He carried a parchment, from The National Strength and Condition Association.
On it is written that my Master Degree Thesis won “The strength of young graduates contest” as second best Italian research in its field.
The study of 2015, is titled: “THE BIOMECHANICS EVALUATION IN STUDYING THE MOTION – COGNITION RELATIONSHIP” and can be summarised as follow:
using a system of 8 QTM cameras and a force plate, I measured the effect of different tasks upon the static balance in 20 young volunteers.
To do so, I asked them to perform four tasks in a randomised order, while I was recording their centre of pressure (with force plate) and centre of mass (with 3D motion capture system).
- Open Eyes (OE). The participants were instructed to hold a steady position, standing up with their feet together, for 30s.
- Closed Eyes (CE). Same position as OE, but participants were instructed to keep their eyes closed for 30s.
- Cognitive Dual Task (COGN-DT). Holding the same steady position, I asked them to countdown aloud, backwards in threes from a number that I randomly chose.

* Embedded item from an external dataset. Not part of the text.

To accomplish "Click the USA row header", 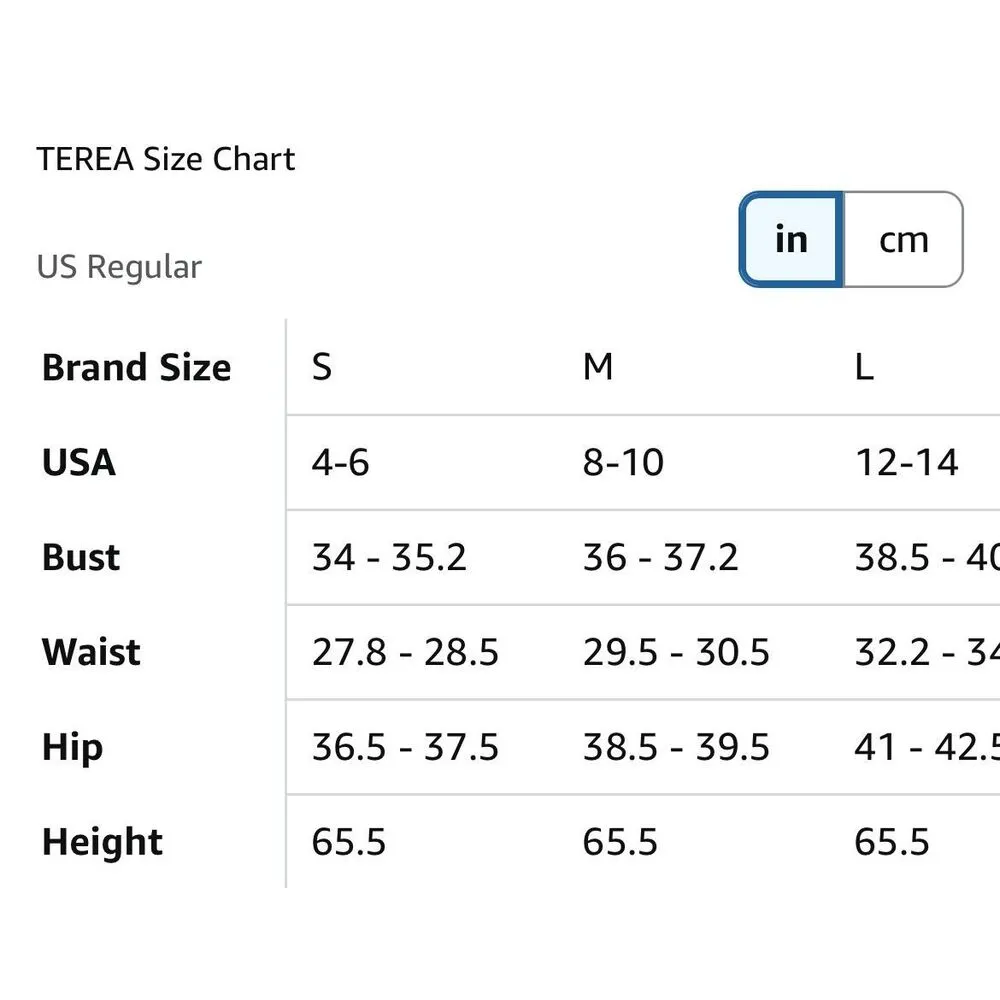I will 79,463.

- Motor Dual Task (MOT-DT). Same position, but for this task volunteers were instructed to move their fingers (of the right hand) and touch their thumb alternately, for 30s.
What the result told us was that the COGN-DT was causing more perturbation, followed by the CE task.
Special thanks go to the people who helped me at the MotionLab in Naples (Giuseppe Sorrentino, Laura Mandolesi and Pasquale Varriale), and to my current supervisors (Alison McConnell, Tom Wainwright and James Gavin) who believed in me by giving me the opportunity to be here today.
Looking forward, with hope to collect more milestones.